-- Short task --
Convert the rows below into a JSON list of strings, one string per line, skipping blank lines and leaving out the pictures.

-- Stored records --
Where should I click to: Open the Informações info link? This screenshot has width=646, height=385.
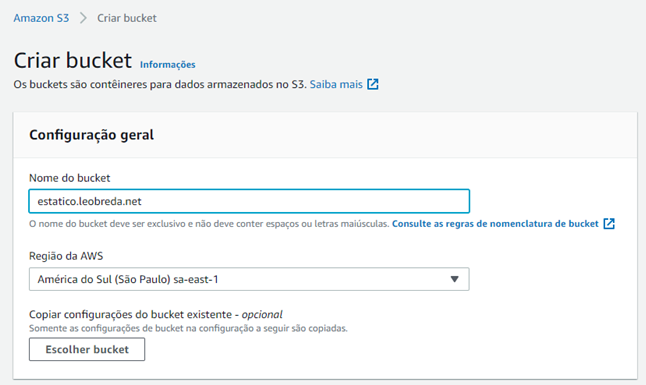pyautogui.click(x=167, y=65)
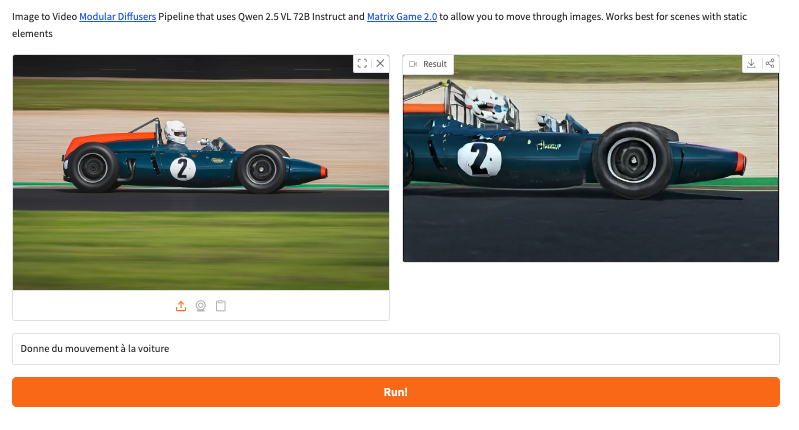Click the number 2 roundel in input image

182,169
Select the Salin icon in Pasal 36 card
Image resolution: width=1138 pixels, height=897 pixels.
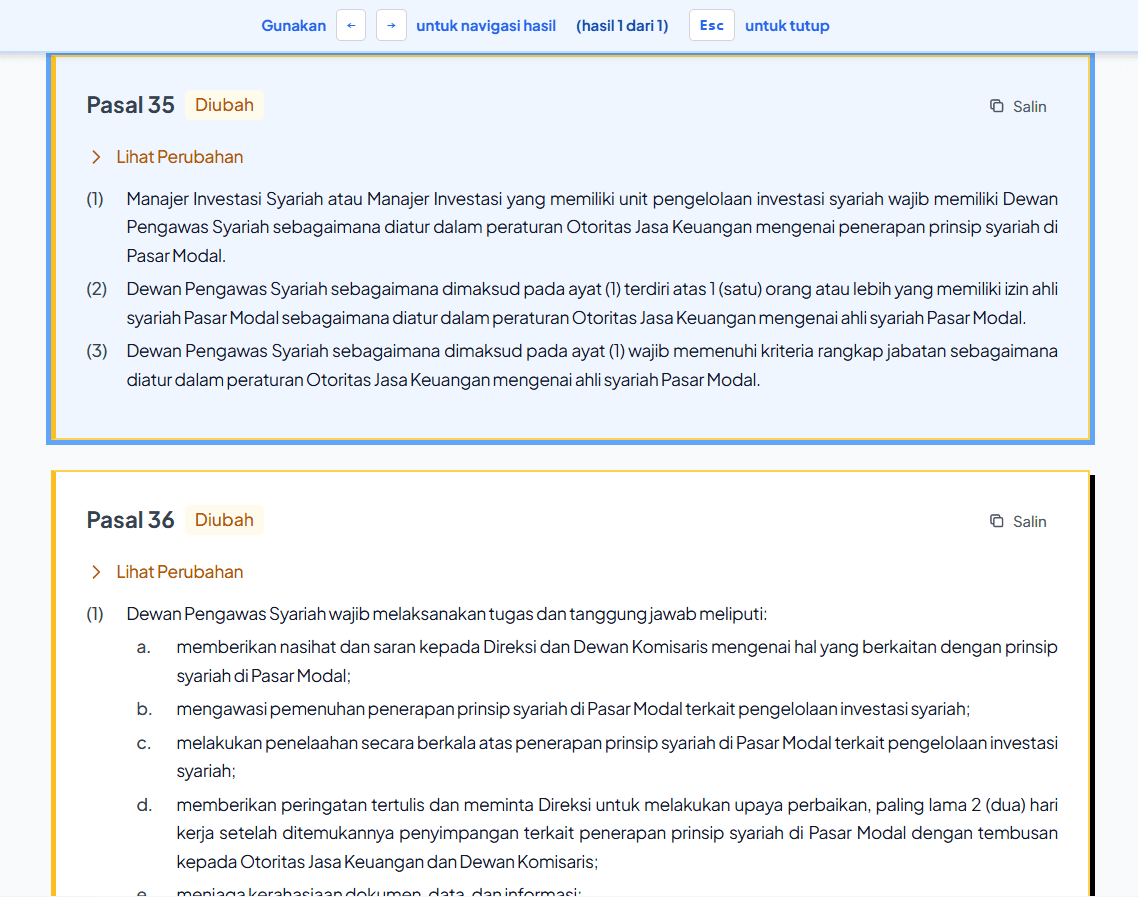pos(996,521)
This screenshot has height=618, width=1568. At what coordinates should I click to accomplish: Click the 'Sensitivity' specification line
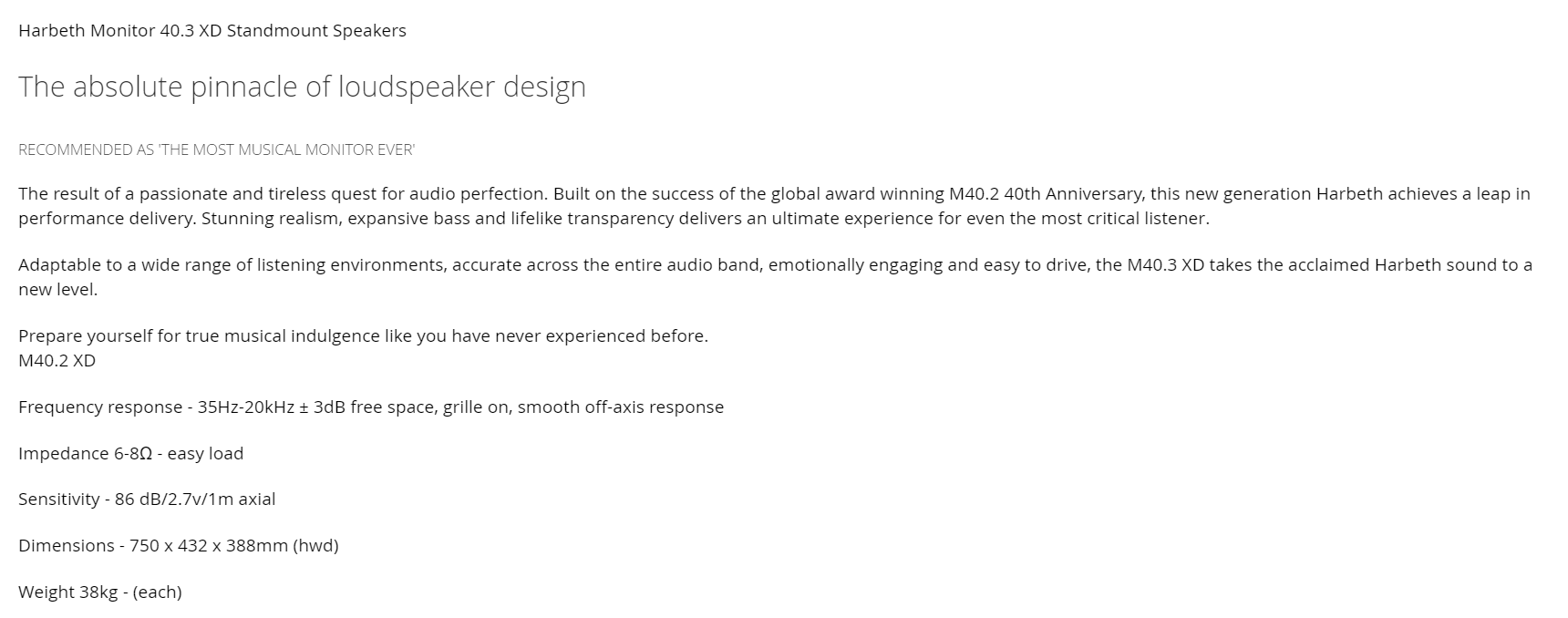point(147,500)
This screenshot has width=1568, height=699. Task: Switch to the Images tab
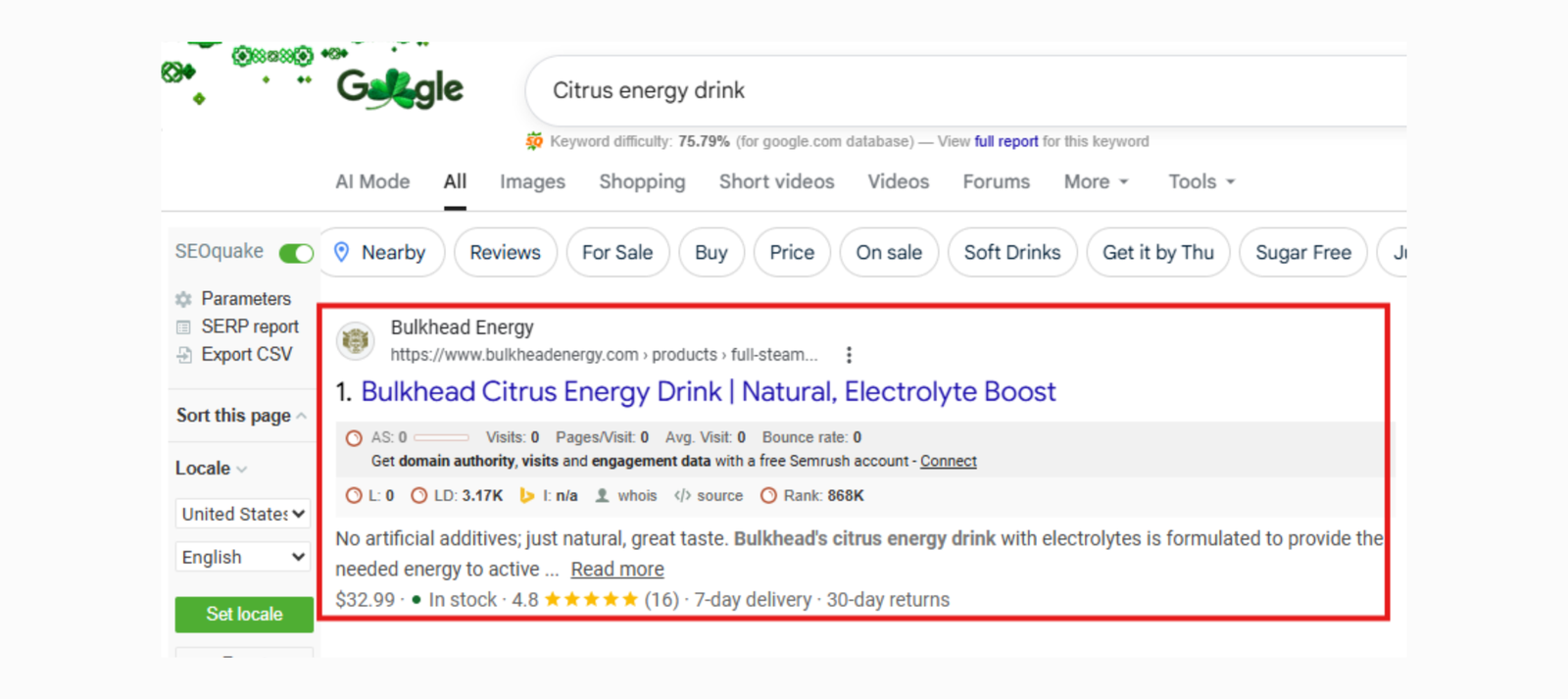pyautogui.click(x=532, y=181)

-- Final result --
[
  "Where should I click to: Open the Informações info link? This screenshot has width=646, height=385.",
  "pyautogui.click(x=167, y=65)",
  "Click the number 2 roundel in input image",
  "182,169",
  "Select the Salin icon in Pasal 36 card",
  "Image resolution: width=1138 pixels, height=897 pixels.",
  "pos(996,521)",
  "This screenshot has height=618, width=1568. At what coordinates should I click to accomplish: Click the 'Sensitivity' specification line",
  "point(147,500)",
  "This screenshot has width=1568, height=699. Task: Switch to the Images tab",
  "pyautogui.click(x=532, y=181)"
]